Exercise instructions: Retype every record below exactly as it is written.

*** Data excerpts

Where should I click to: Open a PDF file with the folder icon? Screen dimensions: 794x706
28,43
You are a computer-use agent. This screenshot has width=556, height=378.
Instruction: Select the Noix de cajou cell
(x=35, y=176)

******

Response:
Where should I click to: Open a PDF file with the folder icon? Screen dimensions: 794x706
28,43
You are a computer-use agent. This screenshot has width=556, height=378.
Instruction: Select the Noix de cajou cell
(x=35, y=176)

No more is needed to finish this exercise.